Song analysis dead flowers

I have gone thru chord melody courses one and two and I am able to play all the lessons well from those 2 courses. I am now finally starting to learn songs after starting this IFR process / learning music theory. I am working with Dead Flowers by the Rolling Stones in the key of D. Even though I can go thru all the lessons in chord melody one and two … I am still a bit lost as if I use the same strategies from the chord melody course this is more difficult as If I use the root note D from the open D string a lot of the notes in the scale are on open strings. Is there any coaching offered or any IFR students I could work with to figure this out.I am going to try to get the hang of it but Let me know. Thanks

David Reed (@ImproviseForReal) is the most likely source.

Is there anyone on this forum that is familiar with IFR’S melody guitar course that could offer any help or strategies figuring out this song Dead flowers by the rolling stones?

I haven’t done any of the IFR guitar courses, but have watched some of the free videos when I was interested in learning some guitar.

As far as I could see, David mainly teaches using fretted notes rather than open strings. He seems to get oriented somewhere around the middle of the fretboard, creates his tonal map, and finds the chord tones around where he is located using fretted notes.

Open strings get a bit trickier, but once you can visualise where they are in terms of the tonal map, then you’re good to go.

Not sure if this will help, but once I got this notion in my head it made working with open strings a lot easier.

Hi @Randy,

I understand the problem. You want to play the song in the key of D, but you’re finding that this key doesn’t allow you much space on the guitar to separate the melody from the bass notes. Because the lowest D you have is that open D string, you’re stuck putting both melody notes and chord notes on the top three strings whenever you’re in the 1 chord, and this doesn’t turn out to be very convenient for the melody to that song.

But this problem isn’t related to your chord melody skills or knowledge. It’s a fundamental limitation of the guitar that its range is not very big. From the lowest string to the highest in any given part of the fretboard, you only have about two octaves of range. This is more than enough to play any melody in any key. But if you also want to put chord notes and bass notes under that melody, then you find that it’s not easy to fit everything into just two octaves.

There are a couple of strategies for addressing this limitation, and you’ll find many examples of both strategies in arrangements for classical guitar. The easiest and most obvious strategy is to choose the best key for each song. The key of D was chosen by the Rolling Stones for reasons that have to do with their own vocal ranges and the way the chords sounded on their instruments. So that might have been the best key for the sound they wanted. But that doesn’t make it the best key for an arrangement of this song for solo guitar. If you can be flexible about the key, you might find that playing this song in the key of G or A suddenly makes everything possible, and all of your problems go away.
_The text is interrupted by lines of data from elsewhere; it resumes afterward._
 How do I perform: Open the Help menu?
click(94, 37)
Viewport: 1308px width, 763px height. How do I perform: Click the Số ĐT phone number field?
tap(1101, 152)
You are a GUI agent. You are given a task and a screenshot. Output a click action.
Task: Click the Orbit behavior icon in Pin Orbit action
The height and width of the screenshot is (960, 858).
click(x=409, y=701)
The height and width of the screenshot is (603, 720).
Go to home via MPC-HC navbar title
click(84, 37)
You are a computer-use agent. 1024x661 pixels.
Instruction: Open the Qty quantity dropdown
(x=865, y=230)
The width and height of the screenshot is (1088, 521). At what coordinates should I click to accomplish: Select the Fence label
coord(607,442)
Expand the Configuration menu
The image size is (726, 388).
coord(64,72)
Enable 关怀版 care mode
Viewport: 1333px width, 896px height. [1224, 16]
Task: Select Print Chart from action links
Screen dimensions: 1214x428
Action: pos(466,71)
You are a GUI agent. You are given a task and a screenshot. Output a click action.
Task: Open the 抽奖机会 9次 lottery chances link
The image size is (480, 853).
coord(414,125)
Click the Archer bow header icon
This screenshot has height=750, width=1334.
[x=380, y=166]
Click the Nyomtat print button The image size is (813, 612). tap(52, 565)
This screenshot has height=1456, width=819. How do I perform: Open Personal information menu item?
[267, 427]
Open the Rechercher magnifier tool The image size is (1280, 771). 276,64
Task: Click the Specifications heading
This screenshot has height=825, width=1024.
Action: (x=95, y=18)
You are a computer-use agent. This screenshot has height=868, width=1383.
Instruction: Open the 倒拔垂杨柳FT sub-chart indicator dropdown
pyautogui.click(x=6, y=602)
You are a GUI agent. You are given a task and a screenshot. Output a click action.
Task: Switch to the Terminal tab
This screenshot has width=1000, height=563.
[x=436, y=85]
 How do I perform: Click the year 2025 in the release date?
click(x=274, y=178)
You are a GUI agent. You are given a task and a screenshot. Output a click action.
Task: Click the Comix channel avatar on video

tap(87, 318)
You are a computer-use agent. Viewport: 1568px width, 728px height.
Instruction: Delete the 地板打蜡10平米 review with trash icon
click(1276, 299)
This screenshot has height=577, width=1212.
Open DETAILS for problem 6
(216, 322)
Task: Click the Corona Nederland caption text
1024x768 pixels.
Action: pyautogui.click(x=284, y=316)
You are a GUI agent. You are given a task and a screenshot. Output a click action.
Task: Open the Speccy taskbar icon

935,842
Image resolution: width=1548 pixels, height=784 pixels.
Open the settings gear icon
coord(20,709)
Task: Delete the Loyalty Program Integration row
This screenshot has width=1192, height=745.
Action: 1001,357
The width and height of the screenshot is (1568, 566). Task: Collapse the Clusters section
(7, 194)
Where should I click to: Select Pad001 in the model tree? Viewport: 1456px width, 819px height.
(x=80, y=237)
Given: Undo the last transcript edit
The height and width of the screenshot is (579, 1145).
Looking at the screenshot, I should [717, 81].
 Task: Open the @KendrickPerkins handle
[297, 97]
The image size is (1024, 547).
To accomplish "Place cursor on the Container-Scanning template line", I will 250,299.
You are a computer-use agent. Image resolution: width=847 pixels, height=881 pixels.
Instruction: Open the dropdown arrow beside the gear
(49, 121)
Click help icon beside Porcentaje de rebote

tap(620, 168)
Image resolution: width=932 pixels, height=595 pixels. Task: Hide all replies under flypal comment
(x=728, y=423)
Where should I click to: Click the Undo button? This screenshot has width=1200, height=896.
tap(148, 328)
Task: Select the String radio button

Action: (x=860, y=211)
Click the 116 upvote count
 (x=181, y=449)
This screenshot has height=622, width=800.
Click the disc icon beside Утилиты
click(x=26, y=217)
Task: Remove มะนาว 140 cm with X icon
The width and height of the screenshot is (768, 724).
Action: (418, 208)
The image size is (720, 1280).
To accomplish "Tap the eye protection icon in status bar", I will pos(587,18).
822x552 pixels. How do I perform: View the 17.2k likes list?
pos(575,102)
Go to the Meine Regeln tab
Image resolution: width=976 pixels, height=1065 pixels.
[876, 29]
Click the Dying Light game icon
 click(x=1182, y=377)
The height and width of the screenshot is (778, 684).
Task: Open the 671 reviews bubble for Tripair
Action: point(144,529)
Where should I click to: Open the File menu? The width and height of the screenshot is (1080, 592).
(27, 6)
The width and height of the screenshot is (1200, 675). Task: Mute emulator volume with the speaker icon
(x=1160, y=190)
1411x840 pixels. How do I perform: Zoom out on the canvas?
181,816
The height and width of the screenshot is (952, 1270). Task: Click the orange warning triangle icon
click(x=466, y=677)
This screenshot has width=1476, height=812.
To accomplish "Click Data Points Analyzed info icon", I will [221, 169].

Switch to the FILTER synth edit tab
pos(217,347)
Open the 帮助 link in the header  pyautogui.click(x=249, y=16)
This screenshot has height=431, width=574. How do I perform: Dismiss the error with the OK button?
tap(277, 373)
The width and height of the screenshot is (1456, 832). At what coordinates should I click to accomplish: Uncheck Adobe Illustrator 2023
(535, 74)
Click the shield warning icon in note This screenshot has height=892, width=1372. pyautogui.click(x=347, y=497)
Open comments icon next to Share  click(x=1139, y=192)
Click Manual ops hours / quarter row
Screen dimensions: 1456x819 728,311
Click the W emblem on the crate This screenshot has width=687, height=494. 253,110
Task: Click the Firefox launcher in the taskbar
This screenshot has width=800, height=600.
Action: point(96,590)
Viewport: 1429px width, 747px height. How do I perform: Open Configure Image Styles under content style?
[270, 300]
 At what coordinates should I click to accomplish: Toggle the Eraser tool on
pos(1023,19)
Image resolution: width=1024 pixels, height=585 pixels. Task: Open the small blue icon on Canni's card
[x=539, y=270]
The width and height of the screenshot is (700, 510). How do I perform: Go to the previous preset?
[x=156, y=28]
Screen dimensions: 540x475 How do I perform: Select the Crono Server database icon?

The other strategy is to be more creative in how you blend your melody and accompaniment. The approach that I taught in my video course is intended to help you learn to start thinking about melody and chords at the same time, and controlling both on the guitar simultaneously. But as I said a thousand times during that course, when we’re playing in chord melody style we don’t accompany every single note by a chord. We only play bass and chord notes when we want to. So as you become more experienced with chord melody playing, this is another way that you can solve the problem of having limited range to work with. But this way of playing is more advanced and it’s not something you can learn with a single explanation. First you need to have a foundation in chord melody playing in general, exactly as I showed in my video course.

So my advice would be to approach the song the way you learned with my video course, but transpose the song to another key that gives you more room to work.

I should also say that a third strategy involves choosing songs that lend themselves well to chord melody guitar arrangements in the first place. Not all songs make for especially nice solo guitar performances. You can always create your own arrangement out of any song, and you can always make any song “work” in chord melody style. But some songs work out so nicely in chord melody style that it’s much easier to make an arrangement that is fun to play and beautiful to listen to. Other songs make it much harder to come up with an arrangement that really sounds good. So just be aware of that too. Sometimes our favorite songs for listening or singing don’t turn out to be our favorite songs for playing in chord melody style. Meanwhile other songs that might not seem so special to us can turn out to be incredible when arranged for solo guitar. So part of your experimentation with chord melody is to discover which songs really work best for you.

In summary:

  1. Some songs are easier to play beautifully in chord melody style than others. You need to experiment and choose the songs that work the best for you.

  2. The guitar has a limited range. You will almost always want to choose a key on the guitar that is the best for accommodating the specific melody and chords of your song.

  3. As you get more experienced with chord melody playing, you can be much more free in your arrangements (for example, playing bass notes other than the root of the chord). This gives you many more options for solving some of the tough problems with range that come up.

I hope this helps give you some new directions to explore.